Wahrheit und Logik

Wenn wir etwas als logisch schlüssig bezeichnen, meinen wir, dass es stimmig und korrekt ist. Logik und logisches Schließen sind untrennbar mit dem Anspruch auf Wahrheit verbunden. Welche Wahrheit können logikbasierte Methoden tatsächlich liefern?
Essay von Alexander Steen, 15. September 2023

Sokrates – vergänglich der Lehrer, unsterblich seine Lehre.
Sokrates – vergänglich der Lehrer, unsterblich seine Lehre.

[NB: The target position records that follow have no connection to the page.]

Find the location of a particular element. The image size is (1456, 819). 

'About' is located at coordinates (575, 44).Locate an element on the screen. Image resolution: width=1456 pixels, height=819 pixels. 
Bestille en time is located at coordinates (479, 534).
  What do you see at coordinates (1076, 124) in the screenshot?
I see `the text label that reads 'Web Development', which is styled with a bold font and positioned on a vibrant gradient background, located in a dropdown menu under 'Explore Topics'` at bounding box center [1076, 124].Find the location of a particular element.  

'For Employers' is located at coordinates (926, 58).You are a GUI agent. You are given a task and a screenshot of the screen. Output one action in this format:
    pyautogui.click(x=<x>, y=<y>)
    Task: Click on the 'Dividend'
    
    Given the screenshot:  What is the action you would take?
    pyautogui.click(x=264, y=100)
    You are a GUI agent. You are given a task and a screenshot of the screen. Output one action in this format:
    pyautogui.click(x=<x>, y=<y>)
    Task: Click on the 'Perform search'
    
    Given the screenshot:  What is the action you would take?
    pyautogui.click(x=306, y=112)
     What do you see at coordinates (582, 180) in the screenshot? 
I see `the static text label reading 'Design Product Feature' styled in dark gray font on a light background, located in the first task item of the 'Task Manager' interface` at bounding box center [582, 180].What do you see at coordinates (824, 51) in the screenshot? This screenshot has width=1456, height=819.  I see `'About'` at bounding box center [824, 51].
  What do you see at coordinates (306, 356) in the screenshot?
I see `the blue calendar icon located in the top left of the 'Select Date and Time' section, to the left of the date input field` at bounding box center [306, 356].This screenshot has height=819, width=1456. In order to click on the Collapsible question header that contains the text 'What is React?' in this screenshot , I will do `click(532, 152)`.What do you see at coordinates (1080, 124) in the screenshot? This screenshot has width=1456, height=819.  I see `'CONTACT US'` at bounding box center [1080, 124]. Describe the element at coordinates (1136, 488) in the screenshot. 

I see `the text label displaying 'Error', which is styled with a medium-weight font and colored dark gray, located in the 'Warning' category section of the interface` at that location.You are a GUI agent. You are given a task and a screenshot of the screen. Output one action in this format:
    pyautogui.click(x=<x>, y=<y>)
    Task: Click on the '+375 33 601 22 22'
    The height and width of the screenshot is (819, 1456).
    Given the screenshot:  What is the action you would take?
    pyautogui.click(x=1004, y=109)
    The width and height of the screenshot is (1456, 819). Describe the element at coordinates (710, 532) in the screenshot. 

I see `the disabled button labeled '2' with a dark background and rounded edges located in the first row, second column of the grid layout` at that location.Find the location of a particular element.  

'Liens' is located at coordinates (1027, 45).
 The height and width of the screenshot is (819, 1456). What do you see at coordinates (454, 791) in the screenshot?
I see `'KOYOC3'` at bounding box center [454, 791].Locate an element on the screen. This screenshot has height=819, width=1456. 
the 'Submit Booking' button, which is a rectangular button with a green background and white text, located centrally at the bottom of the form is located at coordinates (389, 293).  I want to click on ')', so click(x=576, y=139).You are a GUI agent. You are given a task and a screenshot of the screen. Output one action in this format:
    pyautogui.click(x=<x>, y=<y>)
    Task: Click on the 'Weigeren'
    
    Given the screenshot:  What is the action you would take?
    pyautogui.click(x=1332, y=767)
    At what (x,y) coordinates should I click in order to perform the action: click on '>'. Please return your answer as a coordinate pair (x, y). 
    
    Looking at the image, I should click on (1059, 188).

Logisches Denken, Argumentieren und Schlussfolgern sind inhärenter Bestandteil jeder Wissenschaft und durchziehen auch viele alltägliche Aspekte des Lebens. Ein gutes (logisches) Argument sollte dabei auch schlüssig sein, das heißt die Gültigkeit der Behauptung muss sich logisch notwendigerweise aus der Gültigkeit der Annahmen schlussfolgern lassen. Ein bekanntes Beispiel ist wie folgt: Wir nehmen an, es gilt …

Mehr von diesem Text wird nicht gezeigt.